** Start of Excerpted passage **

Her dates: 1477-1514.
- Decidedly feminist.
- Delightfully feminine.
- Highly educated.
- Raised to rule over Brittany.
- Lavish in her spending.
- A bookworm.
- Lovingly conscientious to her husbands, both kings of France.
- Faithfully conscientious to her Breton subjects, over which she ruled from the age of eleven.
Ever since picking up Mildred Allen Butler’s book on Anne of Brittany a few years ago (Twice Queen of France: Anne of Brittany. New York: Funk & Wagnalls, 1967), I’ve been fascinated by this French queen who came to power at age eleven as ruler of Brittany, then became queen of France at age fourteen.
Anne of Brittany’s travails trying to bring live children into the world rival any woman’s in history. This girl/woman went through the wringer as a mother. Her fourteen pregnancies resulted in the survival of two children, both daughters.The rest? Three miscarriages, five stillborn infants, one son dead after three hours, one daughter dead after one day, another son lived three weeks, her longest living son survived to age three when he succumbed to measles. As a public figure, this queen’s drama played out on the stage of all of France. If I had made this up, readers wouldn’t believe it. But it’s all true, and carefully historically documented.
I began to wonder why Anne of Brittany’s story is not well known. Many modern women share the same secret heartaches their medieval and ancient sisters suffered: pregnancy loss, inability to bring a live child into the world, inability to keep a child alive once born. Women still struggle with these issues and still suffer in silence when pregnancy and childbirth loss occurs. My heart aches for every one of them.
I wanted to bring alive Anne of Brittany’s tale for modern women, may of whom share her story in suffering and in courage. At the same time this brave woman endured continual personal tragedy she achieved great success as queen of France. She provides the world with an exceptional model of fortitude and resilience in the face of great personal suffering. Brava, Anne of Brittany!

** End of Excerpted passage **
** Start of Extracted entries **

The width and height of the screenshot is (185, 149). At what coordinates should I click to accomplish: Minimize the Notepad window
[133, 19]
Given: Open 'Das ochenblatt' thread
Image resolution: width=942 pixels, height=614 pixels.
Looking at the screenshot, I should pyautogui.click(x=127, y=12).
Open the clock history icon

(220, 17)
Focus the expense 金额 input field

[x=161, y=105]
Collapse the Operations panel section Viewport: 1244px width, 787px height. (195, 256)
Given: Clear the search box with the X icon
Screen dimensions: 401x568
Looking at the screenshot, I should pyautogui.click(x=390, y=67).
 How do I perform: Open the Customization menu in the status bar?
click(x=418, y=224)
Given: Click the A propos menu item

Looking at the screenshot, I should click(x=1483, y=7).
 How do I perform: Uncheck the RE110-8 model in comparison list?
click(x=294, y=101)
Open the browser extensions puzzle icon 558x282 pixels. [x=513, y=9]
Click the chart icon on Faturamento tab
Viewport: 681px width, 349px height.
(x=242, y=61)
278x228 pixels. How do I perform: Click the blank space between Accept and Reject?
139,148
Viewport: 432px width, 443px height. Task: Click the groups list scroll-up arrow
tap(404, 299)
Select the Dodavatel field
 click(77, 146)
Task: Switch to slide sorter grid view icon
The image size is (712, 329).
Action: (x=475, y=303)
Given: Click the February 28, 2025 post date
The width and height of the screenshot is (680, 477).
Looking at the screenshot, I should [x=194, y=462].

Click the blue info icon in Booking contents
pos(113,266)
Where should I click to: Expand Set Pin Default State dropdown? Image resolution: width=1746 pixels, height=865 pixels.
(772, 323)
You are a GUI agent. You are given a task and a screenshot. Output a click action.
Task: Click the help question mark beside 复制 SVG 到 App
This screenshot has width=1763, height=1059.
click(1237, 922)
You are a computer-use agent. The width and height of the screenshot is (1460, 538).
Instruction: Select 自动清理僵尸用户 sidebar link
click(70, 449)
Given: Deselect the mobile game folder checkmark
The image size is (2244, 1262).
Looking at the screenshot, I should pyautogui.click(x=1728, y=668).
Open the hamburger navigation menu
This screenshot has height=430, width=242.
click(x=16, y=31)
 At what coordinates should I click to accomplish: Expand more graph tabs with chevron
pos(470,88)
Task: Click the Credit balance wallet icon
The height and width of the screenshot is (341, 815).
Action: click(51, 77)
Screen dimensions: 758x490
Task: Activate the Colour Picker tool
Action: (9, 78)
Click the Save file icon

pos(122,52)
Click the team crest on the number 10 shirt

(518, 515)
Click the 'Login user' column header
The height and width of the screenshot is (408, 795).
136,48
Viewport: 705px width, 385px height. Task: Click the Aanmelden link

** End of Extracted entries **

Tasks ->
1. Can you summarize the piece on Anne of Brittany in two sentences?
2. In the piece on Anne of Brittany, what illness killed her longest-living son?
3. Reproduce the piece on Anne of Brittany word for word, starting at "- Faithfully conscientious" and ending at "at age fourteen.".
Answer from the piece on Anne of Brittany alone, not from the lines.

Solutions per task ->
1. Anne of Brittany (1477-1514) ruled Brittany from age eleven, became queen of France at fourteen, and was married to two kings of France. Only two daughters survived her fourteen pregnancies, yet she achieved great success as queen, and the writer presents her as a model of fortitude and resilience for modern women who suffer similar losses.

2. Measles, at age three.

3.
- Faithfully conscientious to her Breton subjects, over which she ruled from the age of eleven.
Ever since picking up Mildred Allen Butler’s book on Anne of Brittany a few years ago (Twice Queen of France: Anne of Brittany. New York: Funk & Wagnalls, 1967), I’ve been fascinated by this French queen who came to power at age eleven as ruler of Brittany, then became queen of France at age fourteen.